I have been trying to find the exact alelle frequency for the indel GTGTGTGTGTGTGT/- at this location: chr7:121680790-121680803 using UCSC genome browser and got this (https://genome.ucsc.edu/cgi-bin/hgc?hgsid=480764461_B3MhdXBZJZy6eIECQ9RMLMDiN2jF&c=chr7&o=121680783&t=121680793&g=snp138&i=rs72117862). I can see rs ID from this link which I then used to look into dbSNP, but there as well, I could not find the MAF (minor allele frequency) for this variant. Can someone please suggest me what I can do to find the allele frequency for this variant(or if it is rare variant)?
hi, that SNP (rs72117862) is present in the All SNPs (138) track in UCSC Table Browser (hg19). Here -
#bin chrom chromStart chromEnd name score strand refNCBI refUCSC observed molType class valid avHet avHetSE func locType weight exceptions submitterCount submitters alleleFreqCount alleles alleleNs alleleFreqs bitfields
1513 chr7 121680783 121680793 rs72117862 0 + GTGTGTGTGT GTGTGTGTGT -/GTGTGTGTGT genomic deletion unknown 0 0 intron range 1 1 DEVINE_LAB, 0
I dont think the entry has allele freq. associated with it as per the UCSC entry. May be contact the submitter lab?
May be because there is no MAF to this INDEL! I have found this paper An initial map of insertion and deletion (INDEL) variation in the human genome, which proposes an assay to estimate MAF of some known INDELs. This should explain why it is not cheap to compute INDELs MAF , and why some INDELs have no MAF (like yours).
Hth
Thanks you. So do you think this SNP is of any significance and that it could be disease carrying variant?
No! My answer is strict to the MAF.
Testing for association with a disease is a different story. As a consequence, let me ask you this, are all SNPs and INDELs of known MAF unassociated with any disease? If so, can you explain what the GWAS catalog is all about?
MAF tells you how frequent is the non.ref allele in the population (more or less). Moreover, non.ref allele does not mean it is the recessive one or the dominant, which adds another layer. Whether it was a disease associated is something YOU have to answer based on your data.

What is required >>
Copy out the forum thread above about finding the allele frequency of an indel, reproducing it in full without any changes.

Record excerpts >>
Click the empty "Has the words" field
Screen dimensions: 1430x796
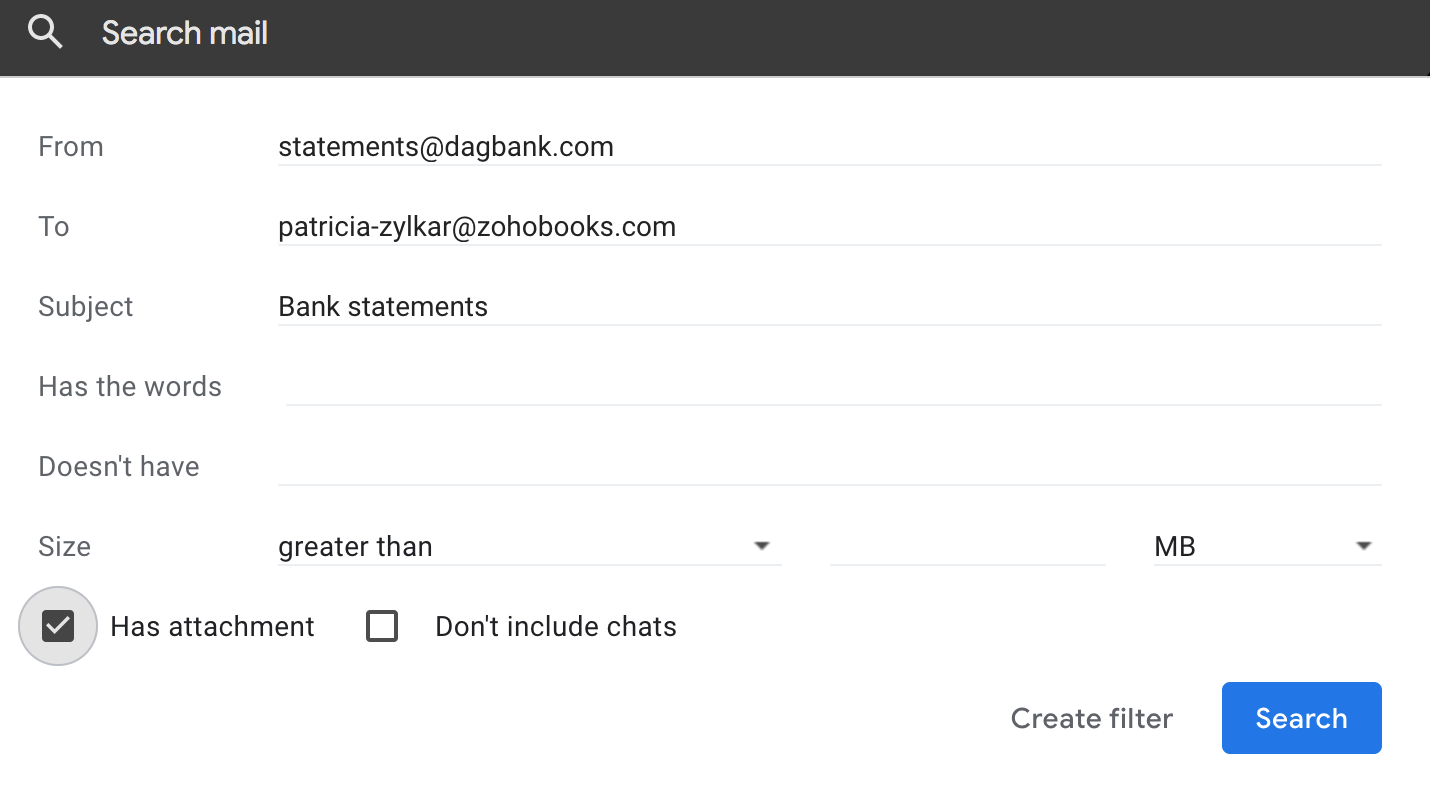832,387
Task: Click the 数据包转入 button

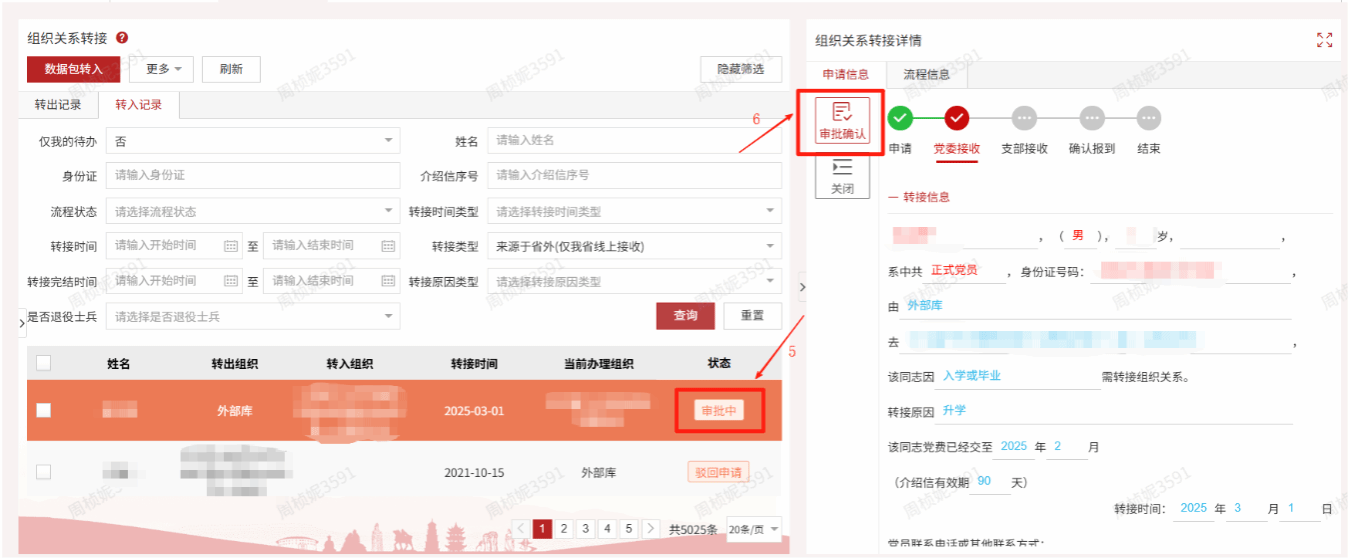Action: tap(73, 69)
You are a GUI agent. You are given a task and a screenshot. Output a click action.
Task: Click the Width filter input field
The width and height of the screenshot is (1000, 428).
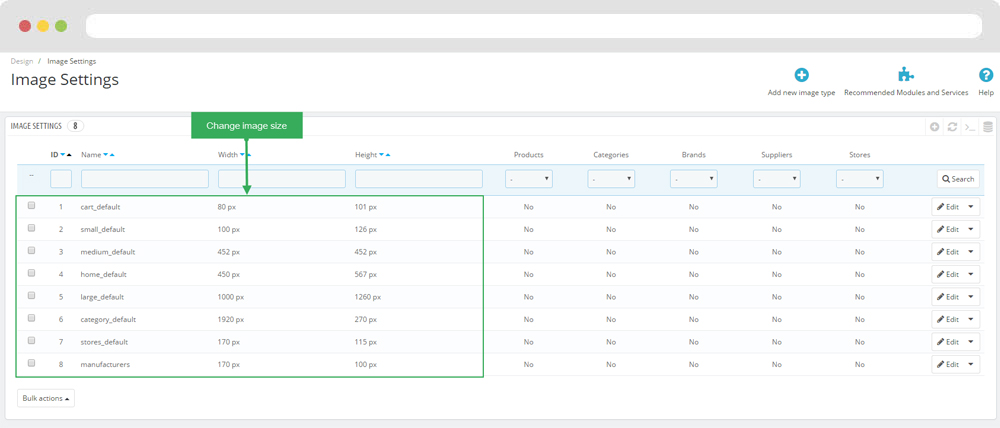pyautogui.click(x=281, y=179)
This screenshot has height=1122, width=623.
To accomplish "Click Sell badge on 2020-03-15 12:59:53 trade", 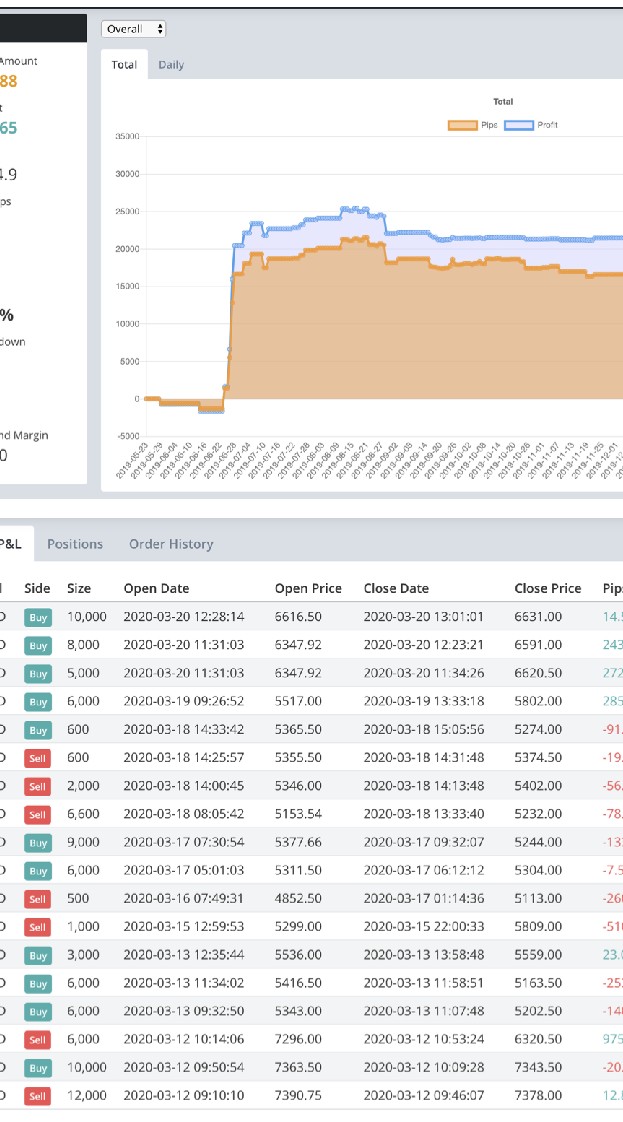I will 38,927.
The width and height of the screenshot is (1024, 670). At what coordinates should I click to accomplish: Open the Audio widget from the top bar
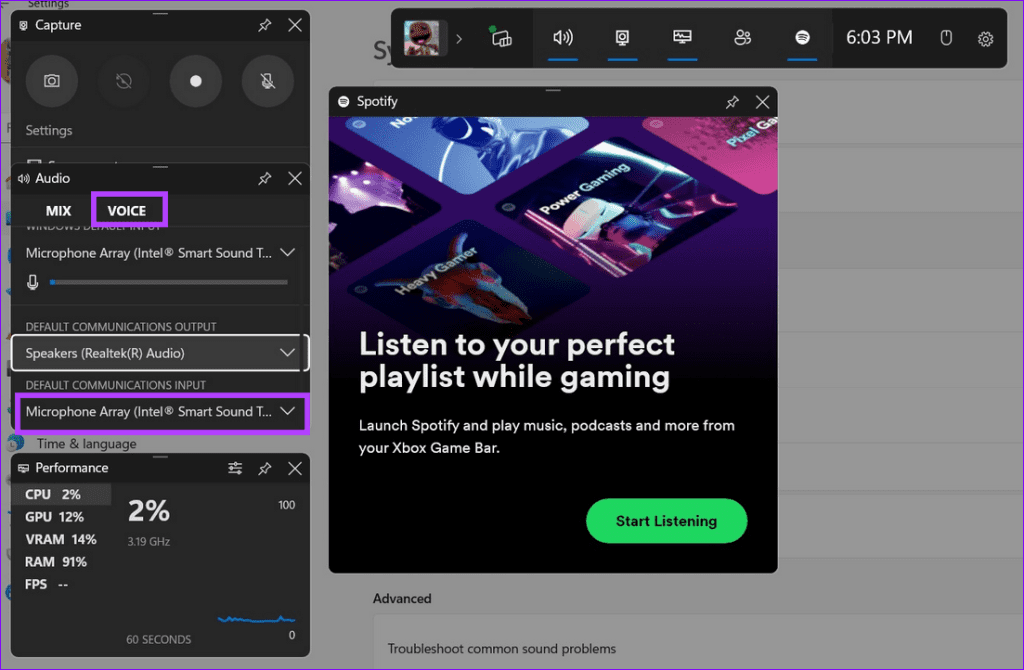(562, 38)
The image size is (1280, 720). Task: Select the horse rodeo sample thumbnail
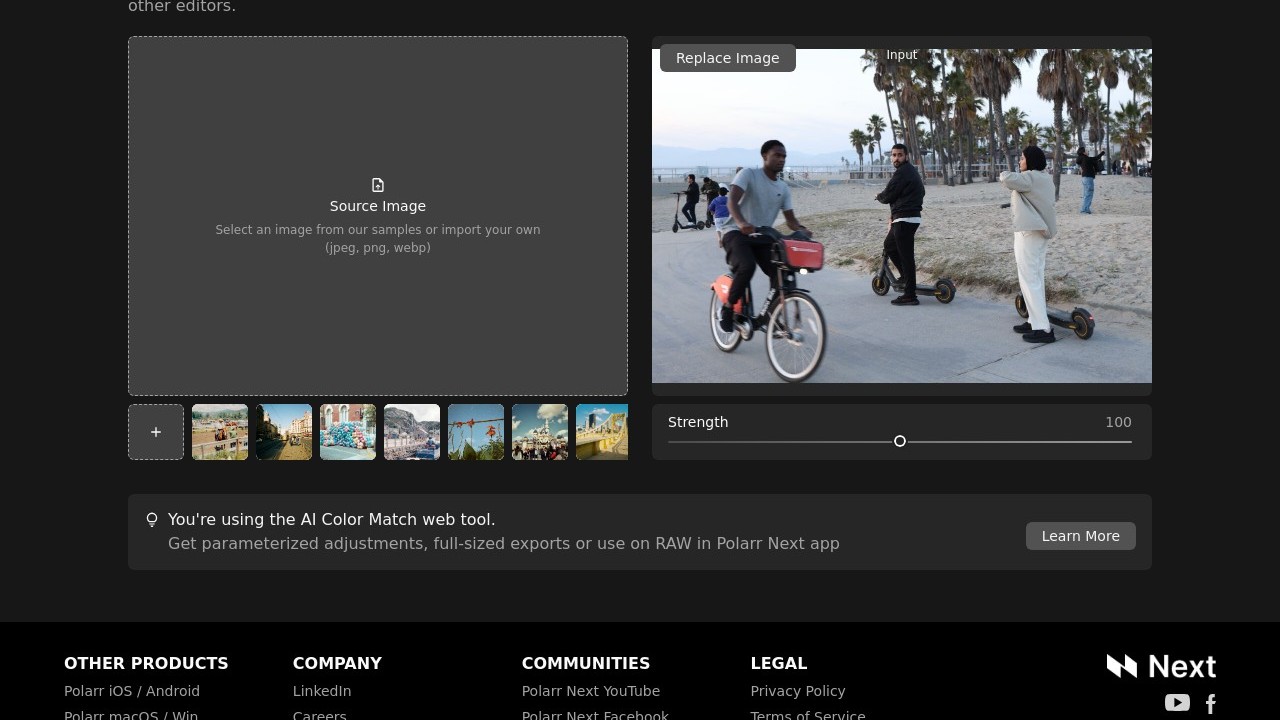220,432
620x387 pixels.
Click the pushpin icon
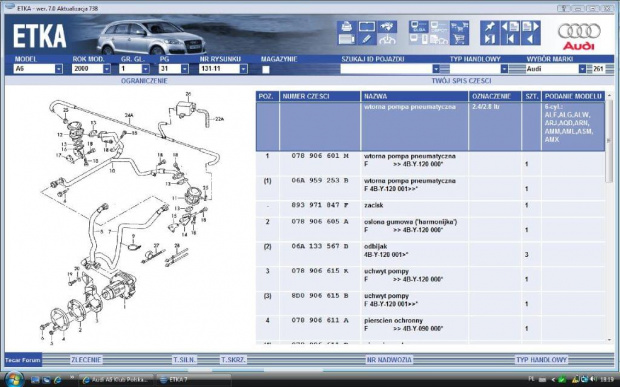[490, 27]

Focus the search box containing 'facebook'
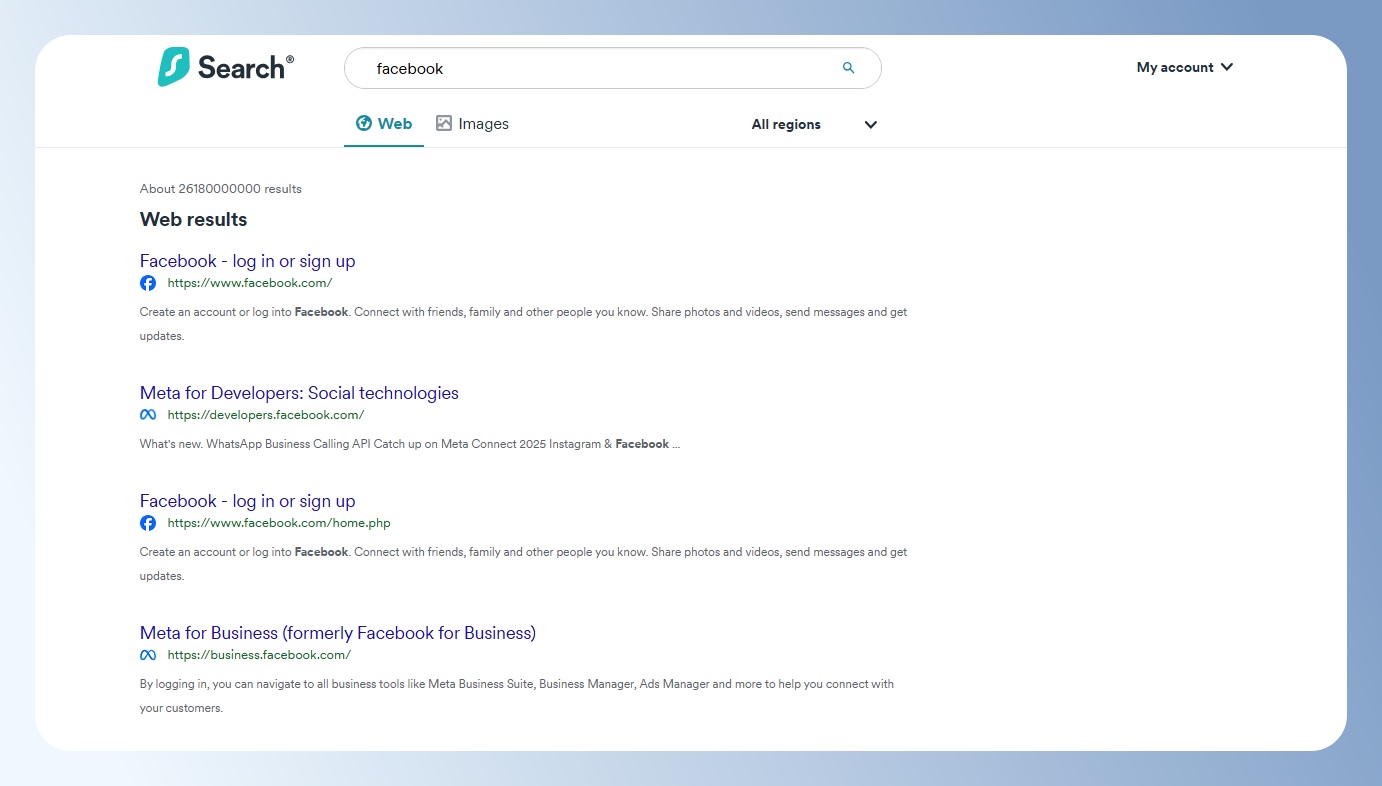pyautogui.click(x=600, y=69)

Output for this task >>
I have been trying to find the exact alelle frequency for the indel GTGTGTGTGTGTGT/- at this location: chr7:121680790-121680803 using UCSC genome browser and got this (https://genome.ucsc.edu/cgi-bin/hgc?hgsid=480764461_B3MhdXBZJZy6eIECQ9RMLMDiN2jF&c=chr7&o=121680783&t=121680793&g=snp138&i=rs72117862). I can see rs ID from this link which I then used to look into dbSNP, but there as well, I could not find the MAF (minor allele frequency) for this variant. Can someone please suggest me what I can do to find the allele frequency for this variant(or if it is rare variant)?
hi, that SNP (rs72117862) is present in the All SNPs (138) track in UCSC Table Browser (hg19). Here -
#bin chrom chromStart chromEnd name score strand refNCBI refUCSC observed molType class valid avHet avHetSE func locType weight exceptions submitterCount submitters alleleFreqCount alleles alleleNs alleleFreqs bitfields
1513 chr7 121680783 121680793 rs72117862 0 + GTGTGTGTGT GTGTGTGTGT -/GTGTGTGTGT genomic deletion unknown 0 0 intron range 1 1 DEVINE_LAB, 0
I dont think the entry has allele freq. associated with it as per the UCSC entry. May be contact the submitter lab?
May be because there is no MAF to this INDEL! I have found this paper An initial map of insertion and deletion (INDEL) variation in the human genome, which proposes an assay to estimate MAF of some known INDELs. This should explain why it is not cheap to compute INDELs MAF , and why some INDELs have no MAF (like yours).
Hth
Thanks you. So do you think this SNP is of any significance and that it could be disease carrying variant?
No! My answer is strict to the MAF.
Testing for association with a disease is a different story. As a consequence, let me ask you this, are all SNPs and INDELs of known MAF unassociated with any disease? If so, can you explain what the GWAS catalog is all about?
MAF tells you how frequent is the non.ref allele in the population (more or less). Moreover, non.ref allele does not mean it is the recessive one or the dominant, which adds another layer. Whether it was a disease associated is something YOU have to answer based on your data.